:: PASSAGE CITÉ ::

Ceux qui empruntent la voie du Campus Nord ont pu remarquer ces derniers temps un groupe inhabituel de personnes âgées rassemblées devant les locaux de la Caisse Nationale de Sécurité Sociale (CNSS). Certains, armés de béquilles, attendent patiemment leur tour. Ces retraités, venus effectuer leur contrôle de vie biannuel, espèrent garantir le versement de leurs pensions. Mais l’expérience est loin d’être sans difficultés.
Depuis 2004, la CNSS a adopté la bancarisation pour le paiement des prestations sociales, réduisant ainsi les interactions physiques avec les bénéficiaires. Pour s’assurer que les pensions sont bien versées aux retraités vivants, un contrôle de vie a été instauré, obligatoire deux fois par an, entre le 30 avril et le 15 juin et entre le 31 octobre et le 15 décembre, en vertu de l’article 200 de l’arrêté N°002/2012/MTESS/CAB/DGTLS.
En août 2022, la CNSS a lancé une plateforme en ligne, BIOSECU.CNSS.TG, basée sur la reconnaissance faciale. Grâce à ce système, les retraités devraient pouvoir réaliser le contrôle de vie depuis chez eux, à condition de disposer d’un smartphone, d’une connexion internet et d’une pièce d’identité valide. Cependant, selon de nombreux témoignages, la plateforme n’a jamais réellement fonctionné.
Pendant que la plupart des retraités rencontrent d’énormes difficultés pour accéder à la plateforme, des jeunes installés devant le siège de la CNSS semblent y avoir un accès privilégié. Ces intermédiaires facturent 1000 FCFA pour aider les retraités à valider leur contrôle en ligne, un service devenu presque indispensable, faute de pouvoir effectuer cette démarche à distance.
« Chaque année, c’est le même scénario. J’ai essayé plusieurs fois depuis chez moi, sans succès, mes enfants aussi. Finalement, j’ai dû venir ici pour payer 1 000 francs et finir avec ce problème », se désole A.D, un retraité depuis 22 ans visiblement frustré ayant travaillé à l’OTP. En effet, sans autre choix, ces retraités n’hésitent pas à se déplacer, malgré les coûts et les tracas, pour ne pas risquer de perdre leur pension.

:::

CONSIGNE A: Relevez, dans le texte sur le contrôle de vie des retraités de la CNSS, les conditions qu'un retraité doit remplir pour effectuer ce contrôle depuis chez lui.
CONSIGNE B: Poursuivez, s'il vous plaît, le texte sur le contrôle de vie des retraités de la CNSS après sa dernière phrase.

:: LIGNES AFFICHÉES ::

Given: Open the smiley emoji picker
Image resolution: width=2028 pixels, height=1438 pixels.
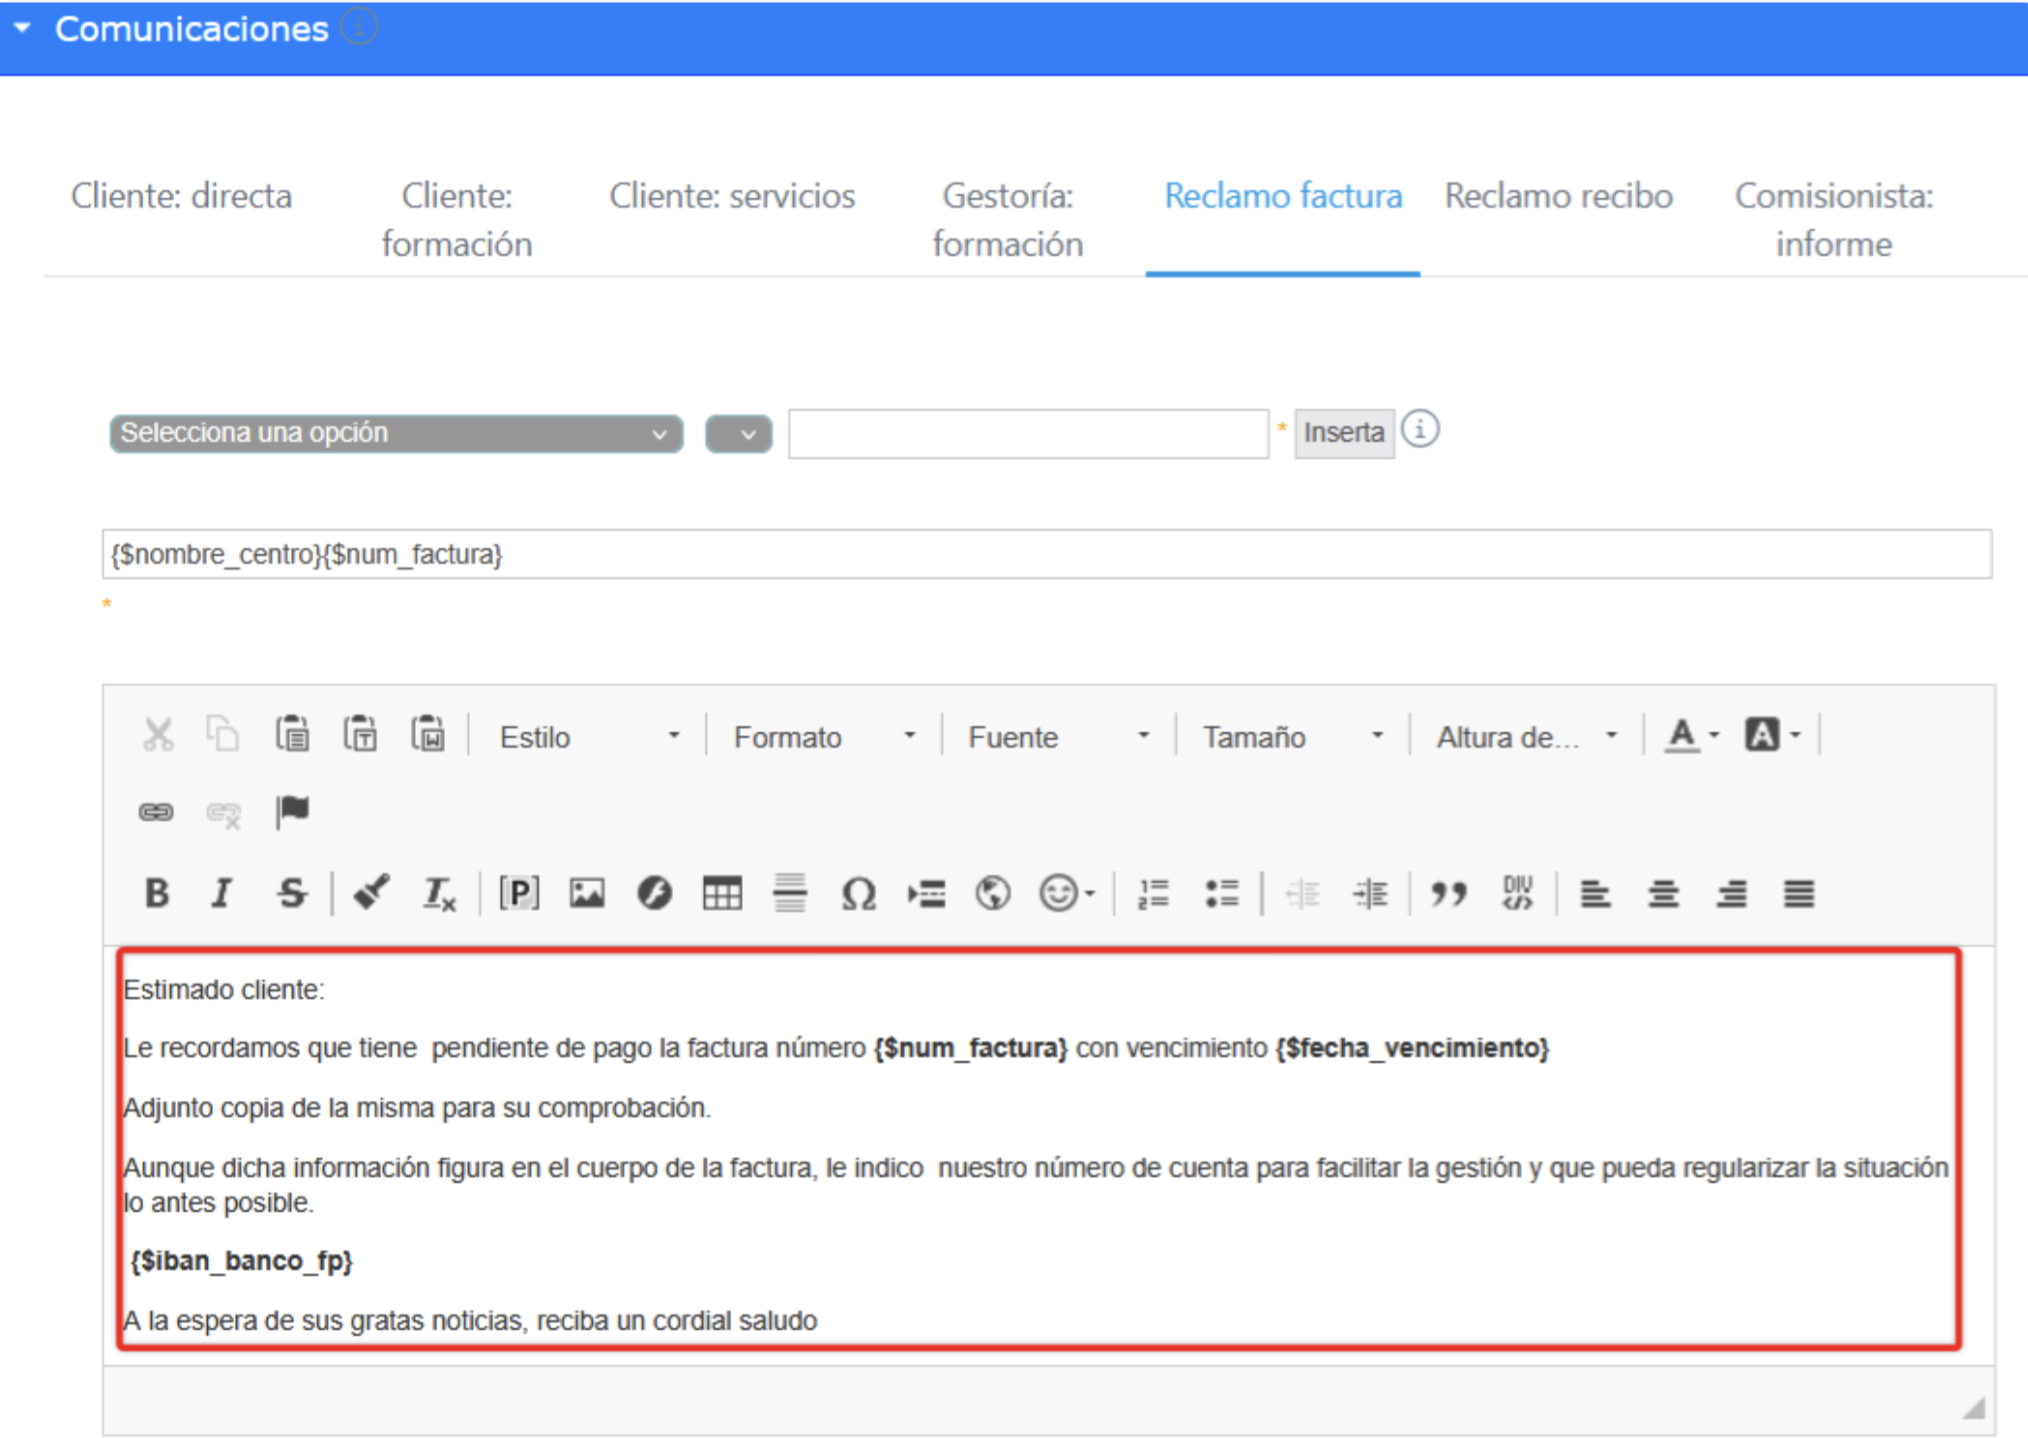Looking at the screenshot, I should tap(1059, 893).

:::
:: LIGNES AFFICHÉES ::

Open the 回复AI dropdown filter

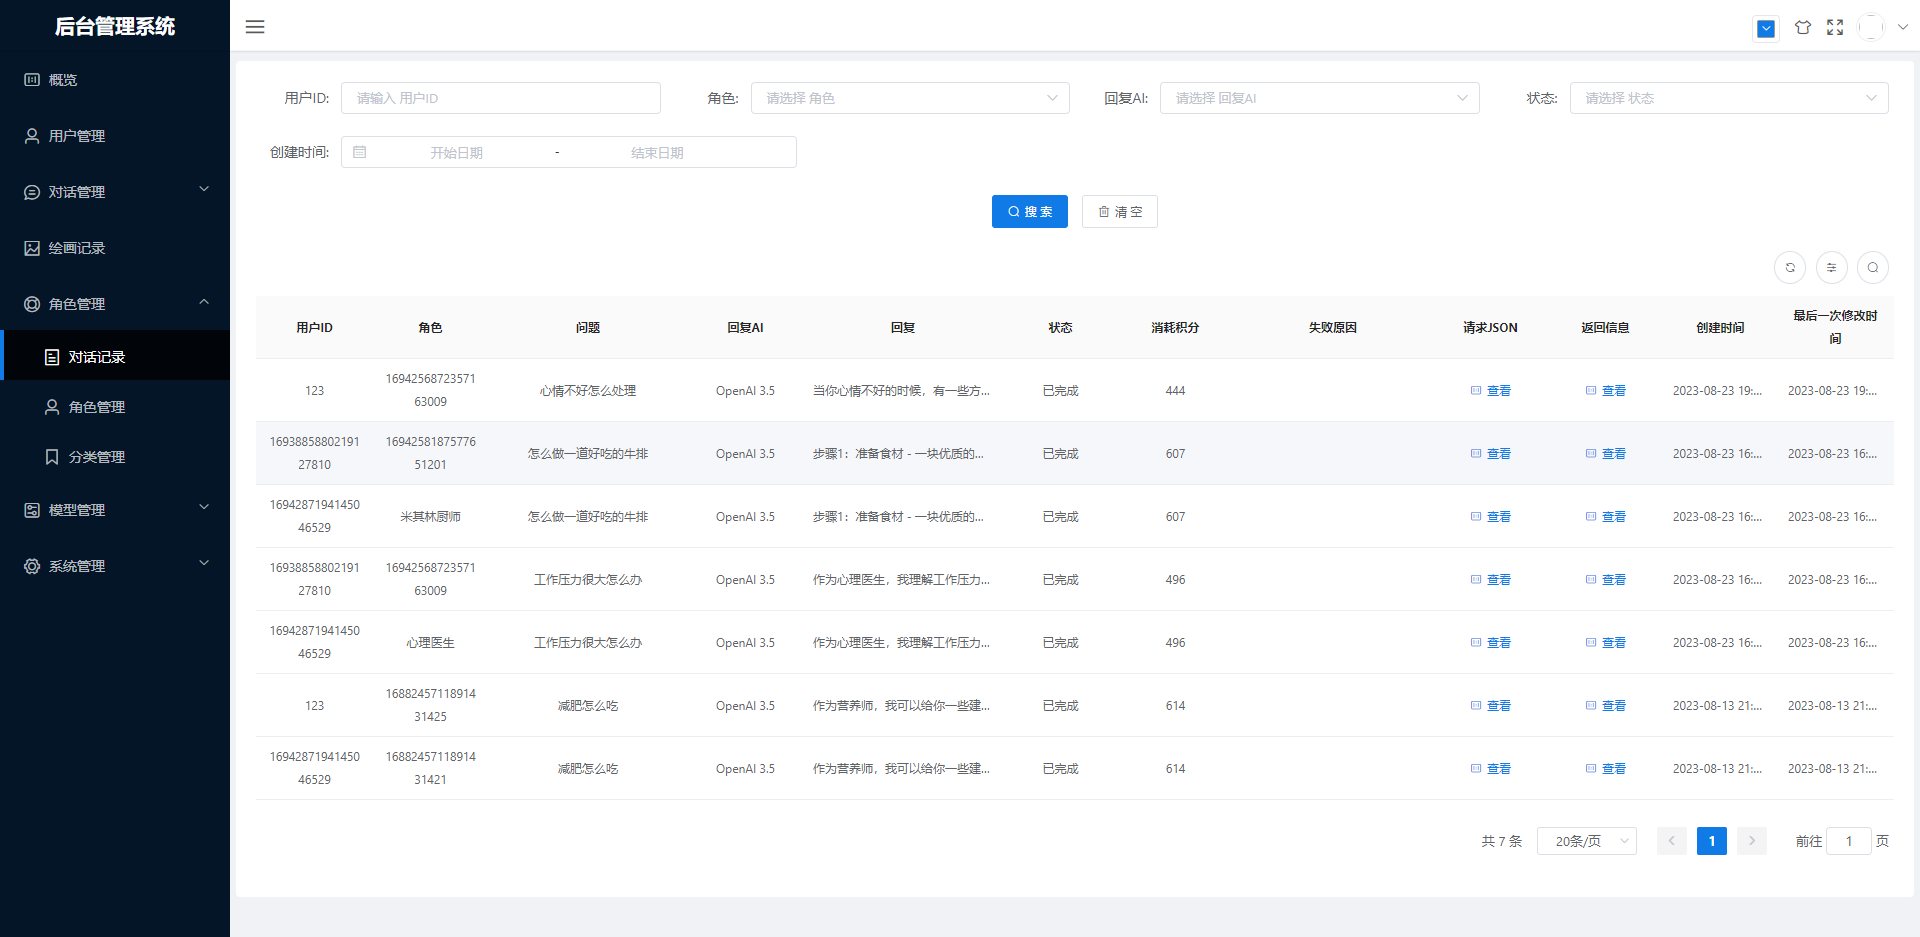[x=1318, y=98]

:::
:: LIGNES AFFICHÉES ::

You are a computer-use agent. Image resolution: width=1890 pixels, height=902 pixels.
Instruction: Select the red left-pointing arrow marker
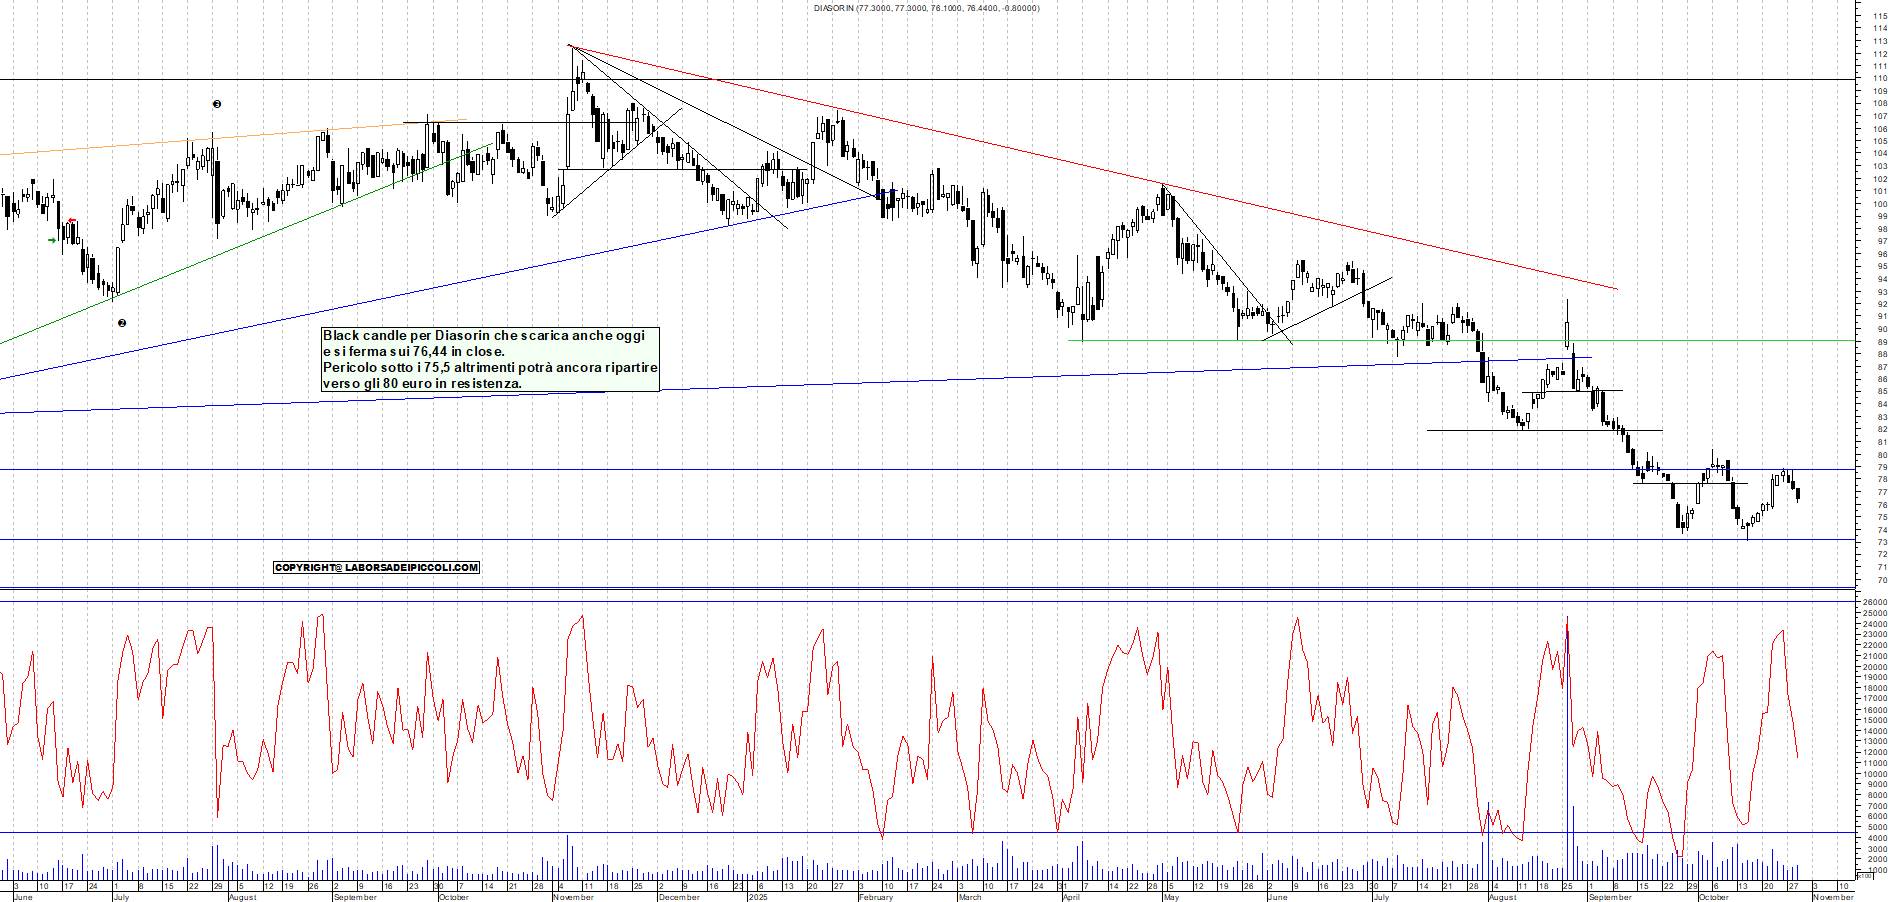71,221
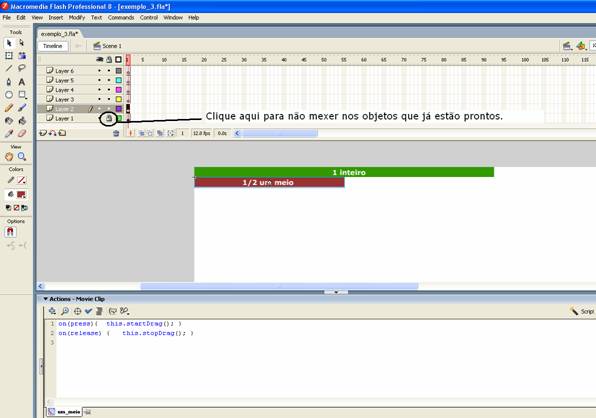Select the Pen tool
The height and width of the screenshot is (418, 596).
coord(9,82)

:::

RÉSULTAT FINAL A:
- un smartphone
- une connexion internet
- une pièce d'identité valide

RÉSULTAT FINAL B:
Outre ces frais qu’ils payent, la situation présente une humiliation pour ces aînés, forcés d’attendre en bordure de route. « C’est vraiment un manque de considération. Nous restons parfois debout, sans siège. Nous sommes des papas, des grands-pères. Ce n’est pas normal », déplore une dame retraitée.
Certains retraités se déplacent même depuis l’étranger, comme ce bénéficiaire venu du Ghana pour effectuer son contrôle malgré une santé fragile. Pour ces personnes, la promesse d’une technologie censée leur simplifier la vie ne reste qu’une promesse non tenue.
Pour de nombreux retraités, cette situation met en lumière une gestion problématique de la dématérialisation du service. Si la CNSS a choisi de réduire les interactions physiques, encore faudrait-il que la solution en ligne soit accessible à tous.
Les responsables de la CNSS sont ainsi invités à revoir ce système de contrôle de vie, afin de permettre à tous les retraités, quel que soit leur état de santé ou leur situation géographique, de pouvoir le faire en ligne et bénéficier de leur pension dans la dignité et le respect.
Pour rappel, ce contrôle concerne les bénéficiaires des droits viagers (pensions et/ou rente) résidant sur le territoire national et à l’extérieur.
Joël D.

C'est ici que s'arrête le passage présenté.